FTC May File a Complaint Against Intel

U.S. antitrust regulators are moving toward filing a complaint against Intel Corp after the European Union fined the world’s biggest chipmaker $1.45 billion for engaging in anticompetitive practices, sources said.

Three of the four commissioners on the Federal Trade Commission, which opened a formal inquiry in June 2008, are in favor of filing a complaint against Intel (NASDAQ: INTC), said the sources, who asked not to be named.

“They’re close,” one source said. “They said it could be a matter of weeks or a matter of months when the vote happens.”

FTC Chairman Jon Leibowitz and Commissioners Thomas Rosch and Pamela Jones Harbour are in favor of filing a complaint, the sources said.

Intel, whose microprocessors power more than 80 percent of the world’s PCs, believes “that our business practices are lawful and … (work) to the benefit to consumers,” Intel spokesman Chuck Mulloy said on Friday.

“We certainly have been working closely with the FTC as they conduct their investigation. We would hope that the speculation is incorrect as we are continuing to work with the commission,” said Mulloy.

Europe, South Korean and Japanese authorities have already moved against Intel for antitrust violations.

The European Union fined Intel 1.06 billion euros ($1.45 billion) for practices like paying computer makers to postpone or cancel plans to launch products that used chips from rival Advanced Micro Devices; providing illegal, secret rebates so computer manufacturers would use mostly or entirely Intel chips; and paying a major retailer to stock only computers with its chips.

Japan’s trade commission concluded in 2005 that Intel violated the country’s anti-monopoly act. In June 2008, South Korea fined Intel some $26 million, finding it offered rebates to PC makers in return for not buying AMD (NYSE: AMD) microprocessors.
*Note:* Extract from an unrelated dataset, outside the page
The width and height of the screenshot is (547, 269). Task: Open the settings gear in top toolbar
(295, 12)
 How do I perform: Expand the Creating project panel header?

In 1999, the FTC and Intel settled charges that the chip maker used its market power to defend its dominance of the microprocessor market.

The much smaller AMD has long accused Intel of abusing its dominance of the $280 billion chip market and filed its own lawsuit in 2005, but that case has not yet gone to trial.

Normally in antitrust cases, the FTC would simply require that anti-competitive conduct be stopped, but it can demand money in the rare cases of egregious conduct, said David Balto, a former FTC policy director.

The FTC is looking into Intel’s microprocessor business along with its chip set business, the sources said.

“It’s not just CPUs,” one of the sources said, referring to chips used in a computer’s central processing unit.

Earlier this month, Nvidia (NASDAQ: NVDA) said in a statement that it would stop investment in chipsets for use alongside Intel’s new generation of microprocessors.

“Because of Intel’s improper claims to customers and the market that we aren’t licensed to the new DMI bus (a technology that connects components) and its (Intel’s) unfair business tactics, it is effectively impossible for us to market chip sets for future CPUs,” the company said in the statement.

In May, Nvidia’s Chief Executive Jen-Hsun Huang took issue with Intel’s practice of bundling chips together. He said Intel sells its Atom microprocessor by itself for $45, but it will sell Atom for $25 if it is purchased in combination with other Intel chips that compete with Nvidia products.

David Kanter, an analyst with Real World Technologies, said, “Intel’s sales guys are incredibly aggressive and don’t hesitate to step right up to the line.”

“At the end of the day, this case seems like it would get settled,” Kanter said. “There is a possibility that if Intel settles with AMD, it would defang the government cases.”

Intel’s shares closed down 1.7 percent at $19.78 on Friday.